Just a couple of questions. First on the sales force, I think last call you said that it’s likely to stay steady here through the remainder of 2012, just want to see if there is any change in those plans? And then just secondly, on the manufacturing line comment, just wanted to make sure, can you begin a U.S. launch in earnest with just one line-up or do you need that second line-up?

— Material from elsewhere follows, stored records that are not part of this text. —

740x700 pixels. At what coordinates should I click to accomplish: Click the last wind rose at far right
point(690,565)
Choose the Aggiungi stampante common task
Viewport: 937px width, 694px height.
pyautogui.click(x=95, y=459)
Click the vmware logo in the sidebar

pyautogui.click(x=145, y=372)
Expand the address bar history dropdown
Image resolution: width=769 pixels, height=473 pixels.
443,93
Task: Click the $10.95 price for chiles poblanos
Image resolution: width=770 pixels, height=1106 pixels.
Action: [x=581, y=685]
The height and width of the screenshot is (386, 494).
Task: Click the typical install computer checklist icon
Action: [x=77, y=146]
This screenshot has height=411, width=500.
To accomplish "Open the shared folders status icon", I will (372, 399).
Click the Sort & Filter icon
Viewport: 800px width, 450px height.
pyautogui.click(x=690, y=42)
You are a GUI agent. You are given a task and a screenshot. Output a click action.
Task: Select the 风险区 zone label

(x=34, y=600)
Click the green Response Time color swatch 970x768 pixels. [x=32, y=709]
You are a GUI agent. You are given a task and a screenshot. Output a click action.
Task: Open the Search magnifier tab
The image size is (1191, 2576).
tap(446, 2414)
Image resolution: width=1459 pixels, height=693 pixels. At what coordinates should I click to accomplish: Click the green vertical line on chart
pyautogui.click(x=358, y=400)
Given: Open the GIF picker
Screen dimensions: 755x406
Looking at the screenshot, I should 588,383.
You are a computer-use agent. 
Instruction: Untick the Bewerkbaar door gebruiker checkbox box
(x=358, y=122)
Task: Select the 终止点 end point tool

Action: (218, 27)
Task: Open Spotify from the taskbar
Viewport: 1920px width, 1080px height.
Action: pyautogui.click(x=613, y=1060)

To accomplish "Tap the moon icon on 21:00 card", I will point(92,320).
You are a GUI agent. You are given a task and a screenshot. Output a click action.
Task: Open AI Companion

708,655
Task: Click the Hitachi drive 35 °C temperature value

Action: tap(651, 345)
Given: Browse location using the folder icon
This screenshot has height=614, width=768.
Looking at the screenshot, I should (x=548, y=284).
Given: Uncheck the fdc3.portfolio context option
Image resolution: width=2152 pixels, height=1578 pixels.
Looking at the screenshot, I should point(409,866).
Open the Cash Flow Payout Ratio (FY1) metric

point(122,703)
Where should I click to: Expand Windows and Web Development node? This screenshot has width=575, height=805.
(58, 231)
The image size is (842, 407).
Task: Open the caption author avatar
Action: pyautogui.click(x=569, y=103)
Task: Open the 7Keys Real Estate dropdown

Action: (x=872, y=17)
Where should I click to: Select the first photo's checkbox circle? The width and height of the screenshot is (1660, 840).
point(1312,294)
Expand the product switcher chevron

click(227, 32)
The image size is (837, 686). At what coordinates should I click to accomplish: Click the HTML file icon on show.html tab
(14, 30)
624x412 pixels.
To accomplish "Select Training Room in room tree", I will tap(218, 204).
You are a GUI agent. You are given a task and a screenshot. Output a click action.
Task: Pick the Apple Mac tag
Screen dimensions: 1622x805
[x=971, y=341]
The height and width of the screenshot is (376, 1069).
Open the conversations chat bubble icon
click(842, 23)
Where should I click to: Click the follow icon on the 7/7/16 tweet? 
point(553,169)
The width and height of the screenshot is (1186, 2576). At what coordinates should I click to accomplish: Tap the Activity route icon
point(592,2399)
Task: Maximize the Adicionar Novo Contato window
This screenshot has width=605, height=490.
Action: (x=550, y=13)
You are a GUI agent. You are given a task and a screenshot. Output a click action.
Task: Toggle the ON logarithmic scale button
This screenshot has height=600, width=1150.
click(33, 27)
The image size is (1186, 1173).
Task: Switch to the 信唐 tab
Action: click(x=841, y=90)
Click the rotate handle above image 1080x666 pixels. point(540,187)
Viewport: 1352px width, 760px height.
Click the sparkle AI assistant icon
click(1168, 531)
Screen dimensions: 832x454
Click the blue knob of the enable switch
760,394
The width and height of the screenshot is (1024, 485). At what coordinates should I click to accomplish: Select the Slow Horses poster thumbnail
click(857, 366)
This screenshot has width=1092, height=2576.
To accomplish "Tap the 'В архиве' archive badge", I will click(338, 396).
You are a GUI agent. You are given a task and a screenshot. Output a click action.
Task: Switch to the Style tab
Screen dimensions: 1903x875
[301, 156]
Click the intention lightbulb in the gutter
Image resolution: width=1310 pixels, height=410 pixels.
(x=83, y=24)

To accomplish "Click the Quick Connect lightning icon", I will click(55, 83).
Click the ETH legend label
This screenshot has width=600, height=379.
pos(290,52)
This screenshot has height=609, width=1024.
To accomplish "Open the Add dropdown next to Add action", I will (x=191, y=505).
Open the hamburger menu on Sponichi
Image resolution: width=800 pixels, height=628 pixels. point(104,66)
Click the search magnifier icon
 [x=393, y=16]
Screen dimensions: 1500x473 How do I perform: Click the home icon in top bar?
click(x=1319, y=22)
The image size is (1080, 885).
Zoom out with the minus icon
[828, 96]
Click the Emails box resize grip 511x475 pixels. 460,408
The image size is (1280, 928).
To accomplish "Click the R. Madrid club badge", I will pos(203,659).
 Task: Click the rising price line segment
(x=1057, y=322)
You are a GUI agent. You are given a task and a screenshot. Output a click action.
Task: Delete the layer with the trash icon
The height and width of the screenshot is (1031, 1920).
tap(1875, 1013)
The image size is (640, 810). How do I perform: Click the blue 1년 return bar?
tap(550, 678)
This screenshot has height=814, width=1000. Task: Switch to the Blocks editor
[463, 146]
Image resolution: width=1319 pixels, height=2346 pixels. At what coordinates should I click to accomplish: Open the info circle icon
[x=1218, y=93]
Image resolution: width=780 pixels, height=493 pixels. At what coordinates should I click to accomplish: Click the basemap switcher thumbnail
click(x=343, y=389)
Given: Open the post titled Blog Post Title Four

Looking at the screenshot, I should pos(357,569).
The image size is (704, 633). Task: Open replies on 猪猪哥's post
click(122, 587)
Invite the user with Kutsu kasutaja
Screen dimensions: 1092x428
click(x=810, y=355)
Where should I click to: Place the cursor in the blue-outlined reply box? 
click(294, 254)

This is Kevin. The second line will be up very soon. So we’ll begin our launch with both of them, but fortunately we don’t have to shift the entire patient base over day 1, but we will be ready to support our launch upon approval. Second piece with respect to the sales force, our sales force has remained at same size, as it was last quarter. There has been no additional headcount added. There has been maybe some shifting from 1 position to another, but no additional bodies. They’ve achieved this growth with the same size group that they have at last quarter or at the end of the last year. We don’t anticipate making it any bigger as we said here today.
We have no further questions in queue. I will now turn the conference call over to Terry Gregg, for any closing remarks.
Well, thank you. And I continue to be extremely impressed by our performance. And you should as well. The advances we are making in the technology of continuous glucose sensing are truly extraordinary. In our long-term vision of replacing fingerstick measurements gets closer every day. In the meantime, we are executing on our business plan of growing the business and achieving profitability in a timely fashion. We have several tailwinds pushing us forward and I’m thrilled to be part of a company that is transforming the way diabetes is being treated. No one disputes that CGM should be the standard of care, and we are on the cusp of seeing that vision realized. Thank you.
Thank you for participating in the second quarter earnings release conference call. This concludes today's conference. You may now disconnect.